There will be a slight difference between the Xbox Series X and the Xbox Series S in the latest game from Turn 10 Studios, which has dropped the number eight from its title…
Microsoft recently kicked off the final marketing phase for the game, with its release less than a month away. In the video below, you can see the rebuilt Maple Valley in action, the Hakone Circuit, and the Grand Oak Raceway. Klobrille also took to Twitter to announce the graphical modes we expect to see on the console. Xbox Series X will have three options available to racers.
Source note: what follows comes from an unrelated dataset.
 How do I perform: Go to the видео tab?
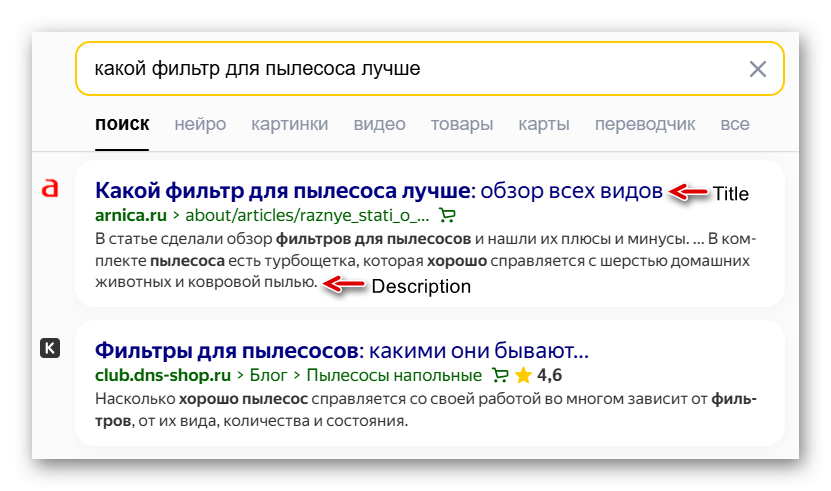point(380,125)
Performance mode will aim for 60 FPS at 4K resolution. Performance Ray Tracing turns on ray tracing during races, but the resolution is no longer native 4K but dynamic, and the frame rate is 60 frames per second. The actual resolution in the latter mode is unknown, and we probably won’t know until Digital Foundry does its analysis (they do it with all significant games, so it’s just a matter of time). Using ray tracing is a considerable advantage over Gran Turismo 7, as you can’t turn it on during races in Polyphony Digital’s game. The third option is Visuals: native 4K resolution, ray tracing in races, and 30 FPS.
And VGC wrote about the Xbox Series S graphics options. Here, we get two modes instead of three, but none of them will have ray tracing, which is becoming increasingly common in XSS versions of games (Microsoft is slowly realizing that the console is holding back the big brother). The details here aren’t clear, but in Performance mode, you get 60 FPS at dynamic resolution, while in Quality mode, you’re aiming for 30 frames per second at “maximum” resolution. (They probably didn’t mean 4K, but 1440p, but that’s just a guess on our part…)
Forza Motorsport will be released on October 10 for Xbox Series and PC, but it will also be available on Xbox Game Pass as usual for first-party games.